There is relatively little else actually happening in policy terms. There were no tax rises, no changes to Chancellor Rachel Reeves’ borrowing rules and as expected, this was definitely not a Budget.

The real question now is whether the chancellor can escape from a never-ending cycle of microhaggling with the government’s independent forecaster the Office for Budget Responsibility (OBR) in this way, twice a year for the rest of the Parliament.

When asked about whether new tax rises could now come in the Autumn like last year, she said emphatically: “We’ll never have to do a Budget like that again.”

But the numbers are precarious and extremely sensitive to the economic and political changes around the world.

If the US imposes 20% tariffs on the UK next week, it could lead to a downgrade in UK growth and “wipe out” the £9.9bn headroom the chancellor has to meet her borrowing rule, the OBR chairman, Richard Hughes, told me.

Other uncertainties include higher interest rates and lower UK productivity, he said, adding that “the risks are very elevated”.

That is why growth, confidence, and comprehensive economic strategy is so important.

By June there should be new plans for trade, industry and infrastructure. In the next few weeks, there could be an economic deal with the US, and the start of a Brexit reset with the EU.

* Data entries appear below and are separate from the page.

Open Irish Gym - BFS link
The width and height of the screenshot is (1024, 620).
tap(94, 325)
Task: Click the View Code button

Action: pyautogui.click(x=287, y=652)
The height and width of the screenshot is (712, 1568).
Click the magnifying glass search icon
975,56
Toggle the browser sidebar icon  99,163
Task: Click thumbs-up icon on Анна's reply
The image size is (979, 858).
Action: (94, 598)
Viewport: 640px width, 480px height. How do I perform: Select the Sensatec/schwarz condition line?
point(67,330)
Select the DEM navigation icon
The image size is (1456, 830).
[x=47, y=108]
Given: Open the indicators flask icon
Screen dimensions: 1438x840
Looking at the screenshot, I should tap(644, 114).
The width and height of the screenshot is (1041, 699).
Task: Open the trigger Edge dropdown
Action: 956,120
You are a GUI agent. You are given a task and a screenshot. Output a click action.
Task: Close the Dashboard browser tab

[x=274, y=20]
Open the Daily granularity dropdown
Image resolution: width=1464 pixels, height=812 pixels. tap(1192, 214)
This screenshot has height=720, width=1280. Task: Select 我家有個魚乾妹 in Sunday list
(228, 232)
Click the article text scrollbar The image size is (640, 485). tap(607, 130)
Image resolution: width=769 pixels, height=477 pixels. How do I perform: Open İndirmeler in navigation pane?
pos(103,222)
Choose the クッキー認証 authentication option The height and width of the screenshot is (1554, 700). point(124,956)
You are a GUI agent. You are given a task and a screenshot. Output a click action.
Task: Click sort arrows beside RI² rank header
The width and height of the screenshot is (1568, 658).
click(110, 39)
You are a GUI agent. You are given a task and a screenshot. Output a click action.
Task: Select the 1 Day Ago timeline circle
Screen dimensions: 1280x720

Despite the uncertainties, the OBR’s judgement on the economy was better than had been expected. This year’s growth was downgraded, but close to normal levels of growth are predicted to return in later years.

The OBR’s acknowledgment that the government’s planning reforms could significantly boost house building, was seen as a major win in Downing Street.

It’s a policy that doesn’t involve taxes or spending yet is expected to provide a huge boost to growth.

At this stage this is not about an extra brick being laid or even planning approval, but it is a “spreadsheet win” that eased the chancellor’s fiscal pain.

This comes as a result of local authority housing targets and council land being freed up.

When the Planning and Infrastructure Bill passes later this year, which strips back judicial reviews, there should be a further increase in predicted growth.

But the test is obviously actual spades and diggers in the ground and architects’ plans being approved. This government is now all-in on Bob the Builder.

There was some accountancy-driven cunning. Lists of public defence-related spending up and down the UK came from the unconstrained capital budget for buildings, which is basically exempt from the chancellor’s non-negotiable financial rule to only borrow to fund day to day spending.

But the cuts to welfare are very real. The 250,000 increase in people in poverty due to the cuts to health-related benefits does not include the impact of recipients getting new jobs.

The Impact Assessment seems to confirm that the aim of the policy is more about saving cash than fundamental reform.

In this and in other areas questions arise about whether the “OBR tail wags the policy dog” – i.e. is this really the way long-term policy should be formed?

The big picture is that all of this becomes a lot easier if growth returns and interest costs calm.

In the dreams of Number 11, while we assume the debate in autumn will be about what further tax rises are required, it is possible that by the time of October’s Budget, they may not be needed.